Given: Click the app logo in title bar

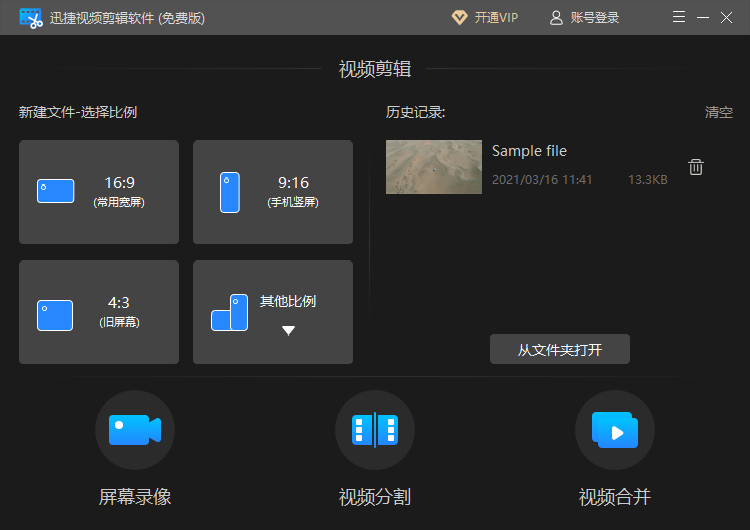Looking at the screenshot, I should 31,18.
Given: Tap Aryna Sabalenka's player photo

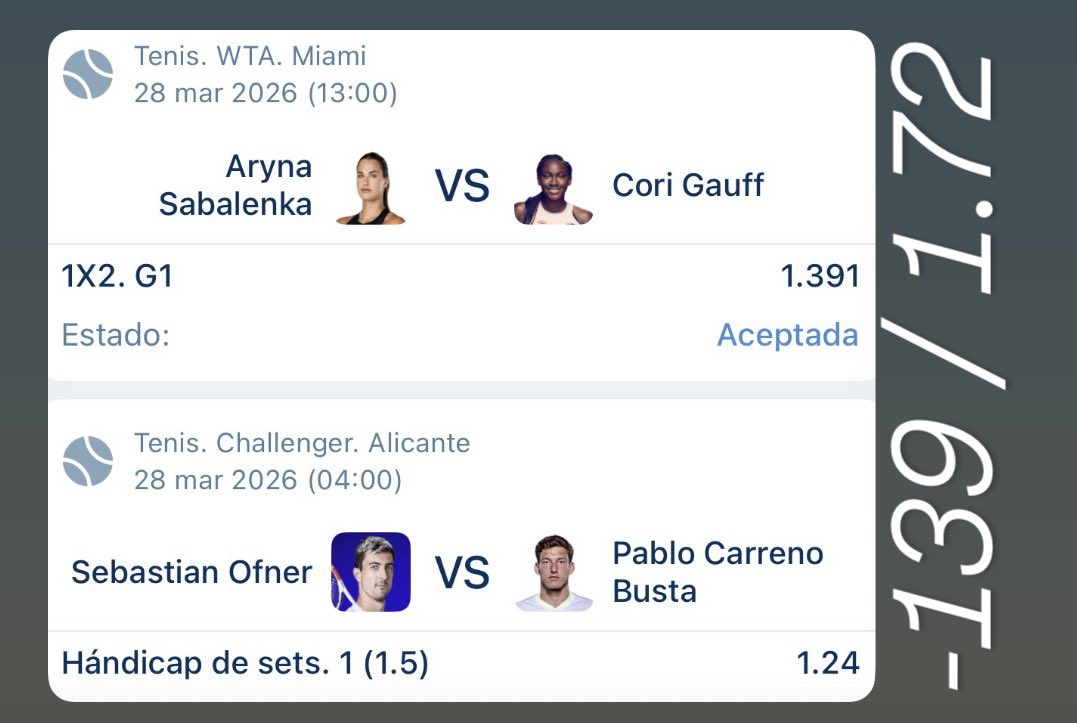Looking at the screenshot, I should click(370, 187).
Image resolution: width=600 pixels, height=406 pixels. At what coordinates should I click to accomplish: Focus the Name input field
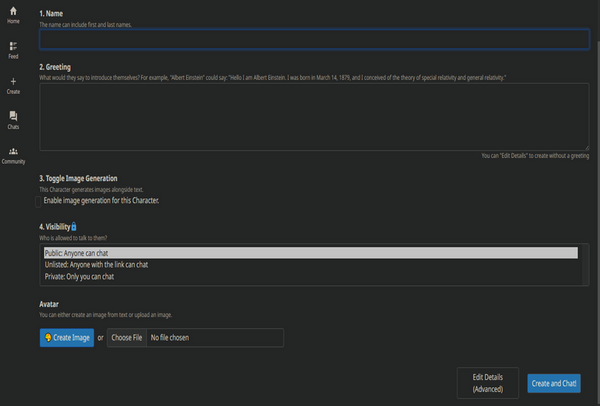pyautogui.click(x=314, y=40)
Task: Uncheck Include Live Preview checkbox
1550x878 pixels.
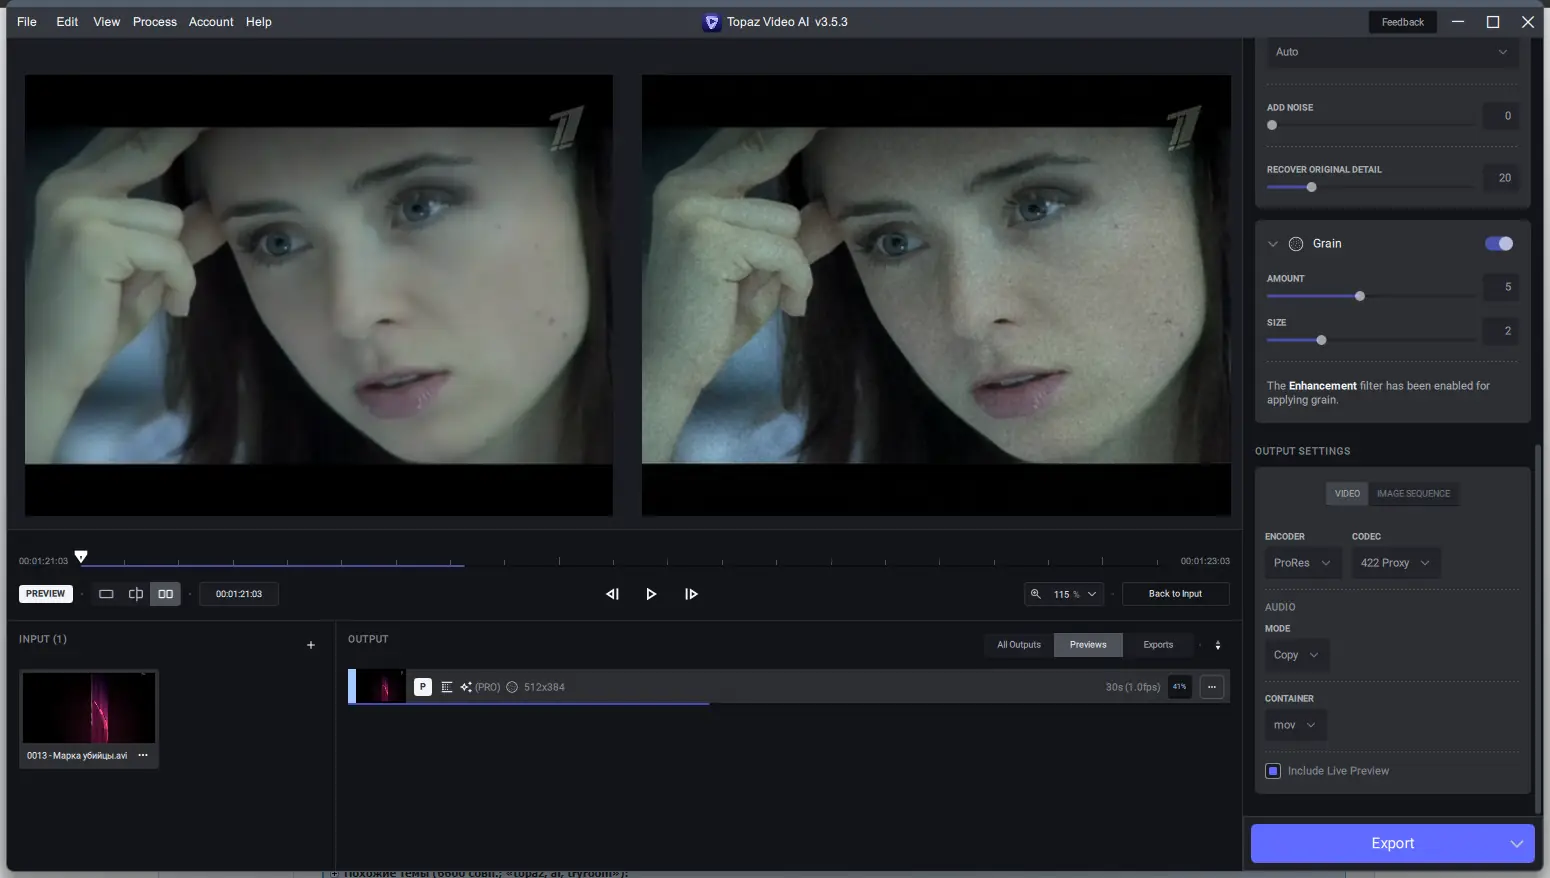Action: coord(1273,771)
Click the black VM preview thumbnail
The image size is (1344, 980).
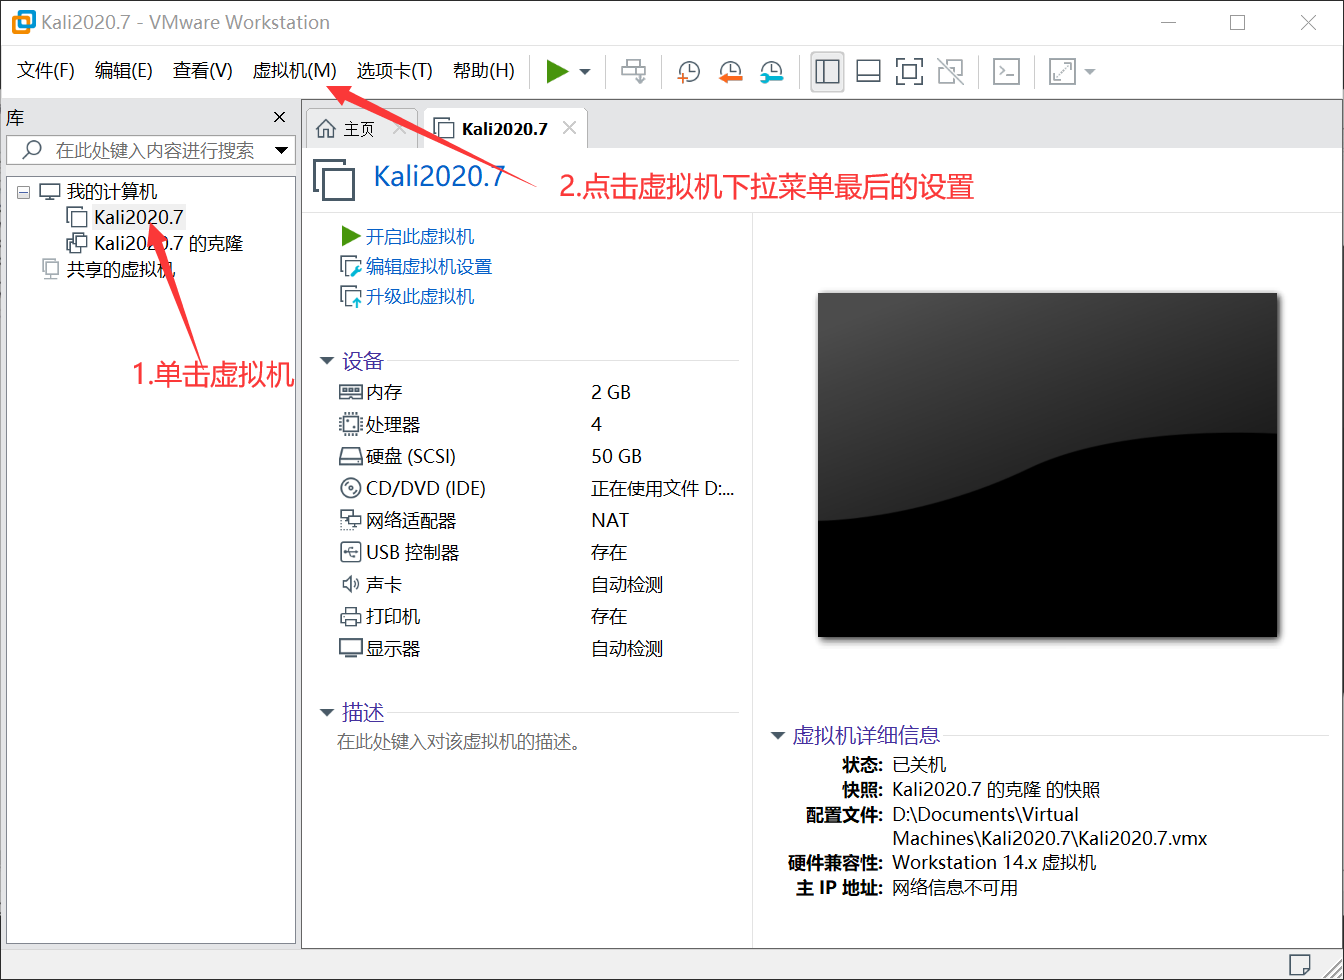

**Task to carry out:**
Only exact duplicates of the lines from the one containing "Click the black VM preview thumbnail" through the final line of the entries, both included, are needed, with pictures left out.

**Output for this task:**
Click the black VM preview thumbnail
The image size is (1344, 980).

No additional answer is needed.